A process of Continuous Improvement is implemented at a grass roots level. Each team is encouraged to develop initiatives to improve quality and reduce rework. An example was pointed out to us in the body work shop, where bonnets had hinges attached and were stacked on a trolley to be moved to the next stage. During stacking it was common for bonnets to fall against each other, causing scratches and dints. Not only were they checking these parts at this stage, to avoid sending them to be painted only to have them returned; the workers of this plant prevented the initial damage by hanging a tennis ball on a string on top of each bonnet.
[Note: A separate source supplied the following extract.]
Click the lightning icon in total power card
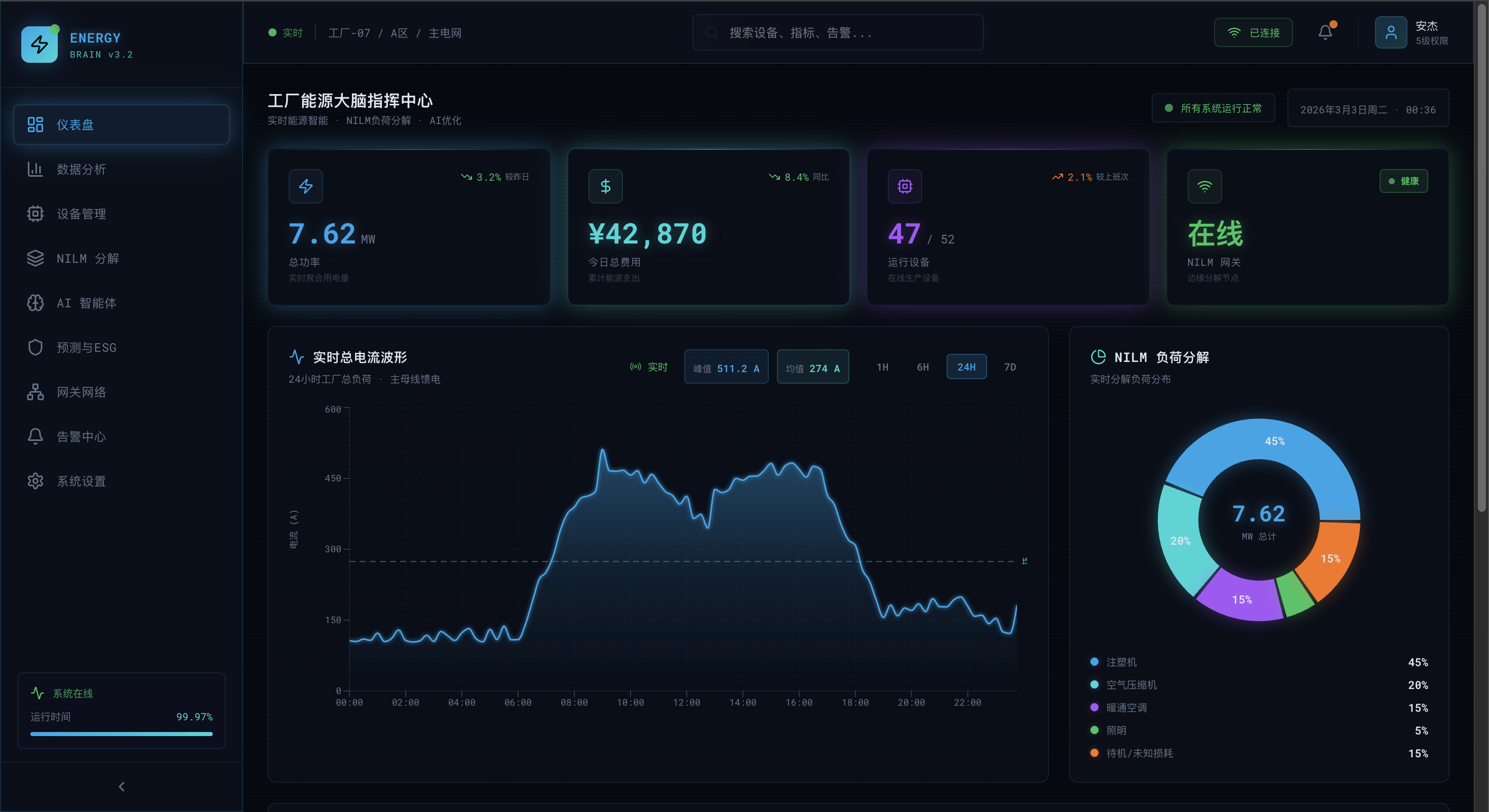Screen dimensions: 1489x812 coord(306,186)
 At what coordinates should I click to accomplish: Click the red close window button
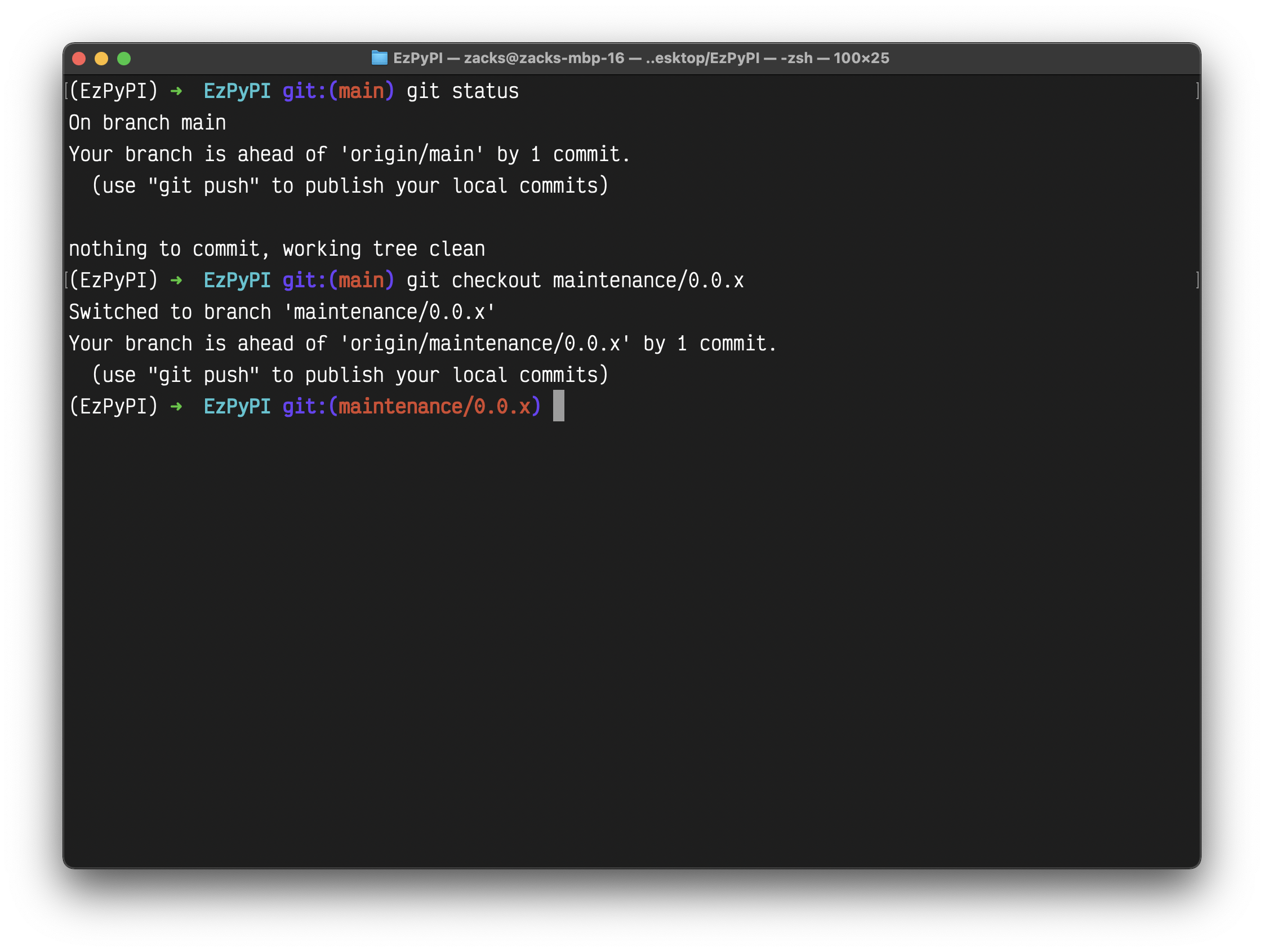pyautogui.click(x=79, y=58)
This, combined with Genchi Genbutsu or “go and see for yourself”, ensures we find failures at the source and address them at the source. Building resiliency into an upstream system to deal with failures of a downstream process is generally desirable as it’s innevitable this failure will occur, but we should always try to fix a problem at the source first. It also encourages us to learn from the people on the ground, those that are intimately involved in the process often have the best knowledge about it.


Error proofing is at the core of the Toyota Production System. When we accept errors are inevitable we can get on with the process of discovering and mitigating them. This is implemented within the automated systems in place which immediately stop the production line when an error is detected. Automated tests are an excellent example of Pokayoke. They enable us to quickly and efficiently detect errors and fix them before they are sent to the next stage of the process (referred to as the “customer” in TPS).

If faults can be fixed within the Takt Time, then the production line continues. If they will take longer they are pulled from the line. We fix a problem if we can, so as not to interrupt our flow, or we move it to the side to be dealt with later or by another person.


There was a lot to take in, I was fascinated by the technical and personal processes and how humble the system was. People were at the core of everything.

It was sad that the plant wouldn’t be around for much longer, but I’m honoured to have seen and experienced it for myself.